The folder structure to upload on s3 for CodeDeploy input is as follows:

content/
    mongod.conf
    mongo-keyfile
scripts/
    afterinstall.sh
    applicationstart.sh
    applicationstop.sh
    beforeinstall.sh
    validateservice.sh

In our case, the content folder contains the keyhole and the Mongo configuration file, whereas the scripts folder contains the bash scripts that deal with configuring the new instance. In particular, the scripts must read the message containing the DNS name of the failed machine from the SQS queue; configure Mongo on the recently turned-on machine through MongoDB CLI; reconfigure the replica set to use the new node, and finally start the Mongo service.

The following chain of events is triggered as soon as an instance fails (or the Mongo process becomes unresponsive):

• The health check lambda detects the node as unhealthy. It detaches the machine from the autoscaling group and writes a message on an SQS queue containing the failed node’s DNS name.
• The autoscaling group reacts to the absence of a machine by starting a new ec2.
• CodeDeploy executes the configuration scripts saved on S3. These configure the new machine so that they take the place of the failed one.
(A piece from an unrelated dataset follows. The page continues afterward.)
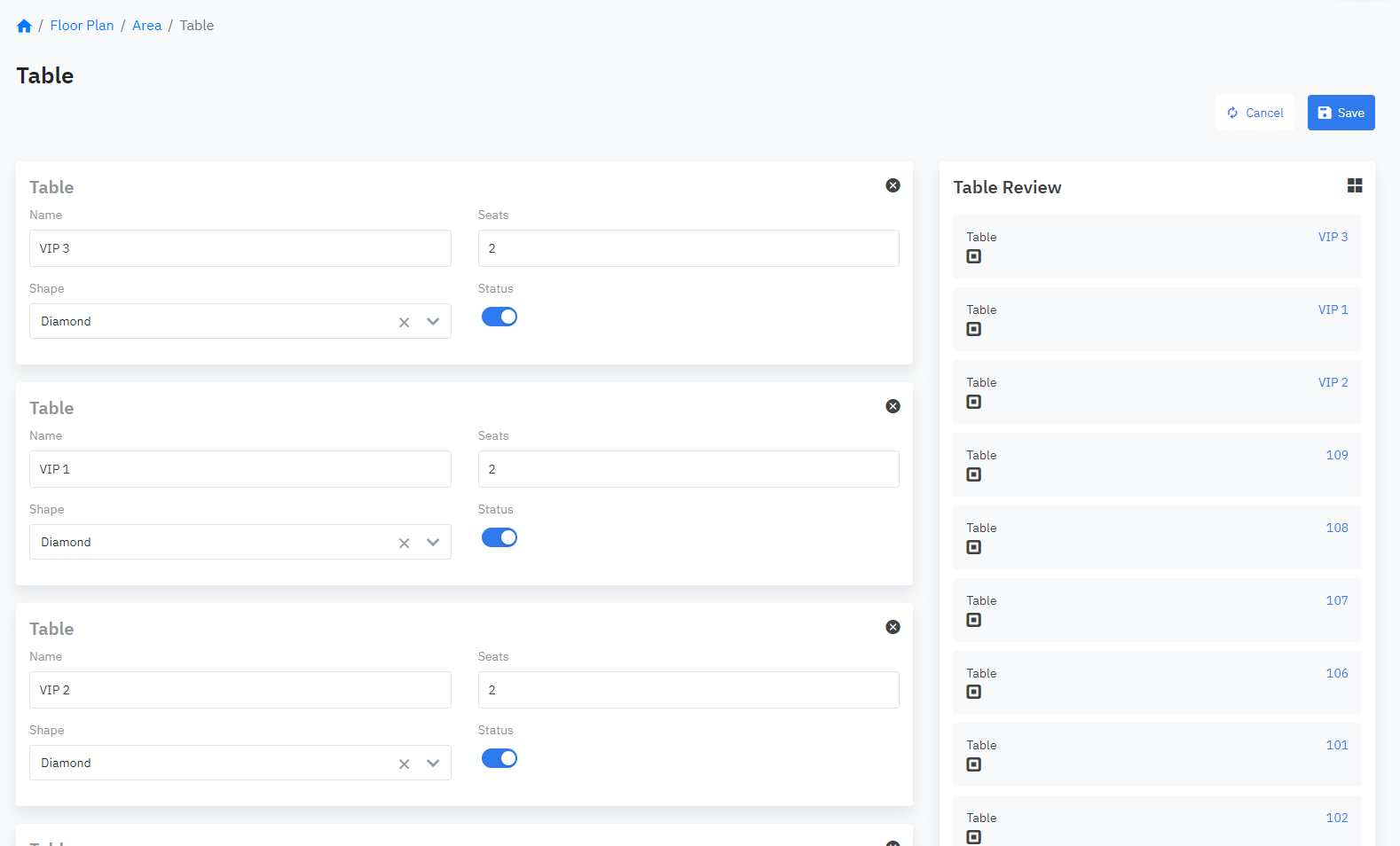Click the square icon for table 106
1400x846 pixels.
[973, 692]
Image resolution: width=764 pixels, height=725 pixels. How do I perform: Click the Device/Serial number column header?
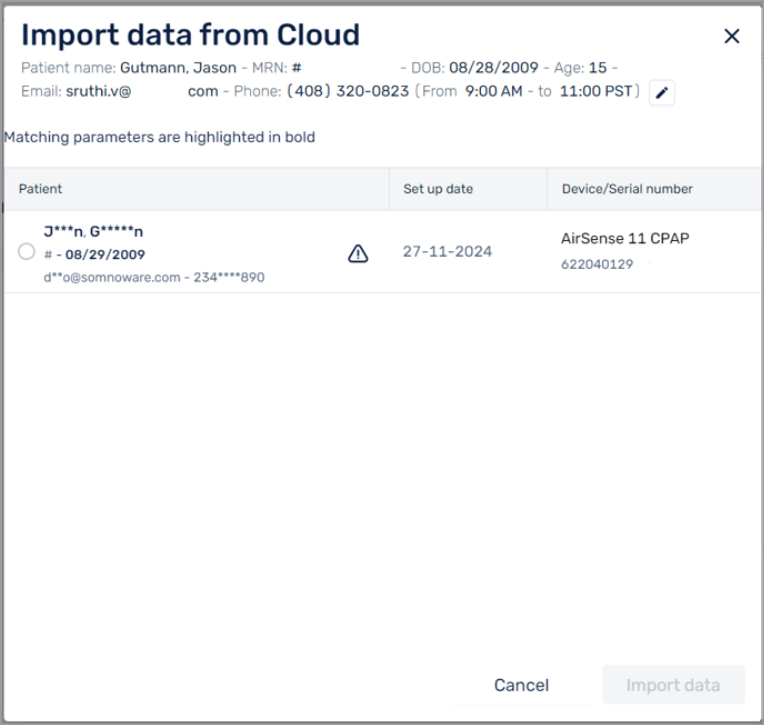tap(627, 189)
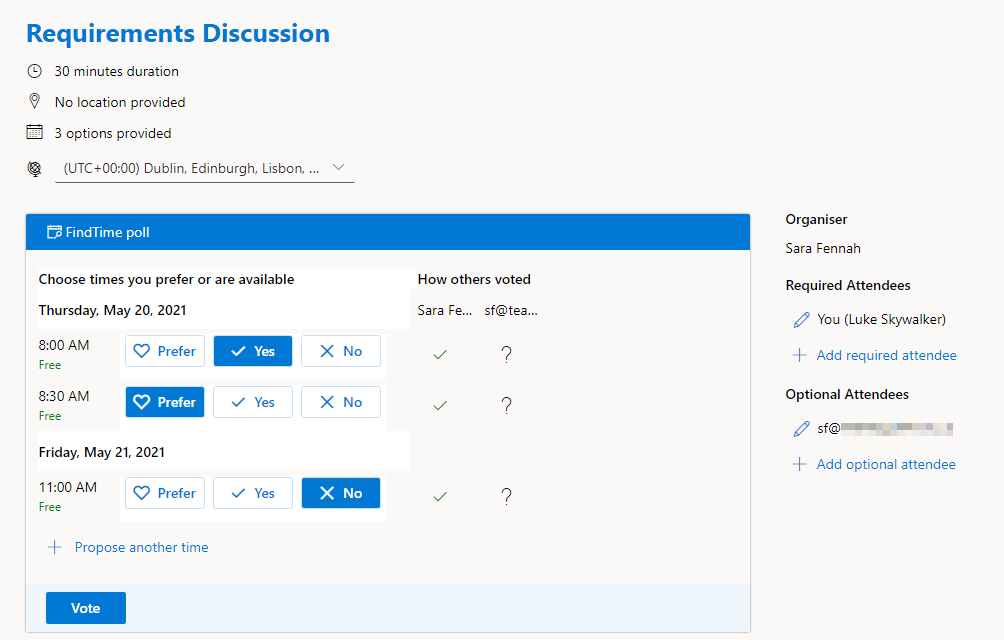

At this point, MongoDB starts replicating the data on the new machine. However, for large databases, this operation can take several hours. It is advised to configure MongoDB in order to avoid this problem, i.e., by saving data on a specific EBS. During the creation of the new instance, dismount the EBS from the failed instance and mount it on the newly created instance.

Once all configurations are complete, our replica set in high reliability and with automatic self-healing is ready!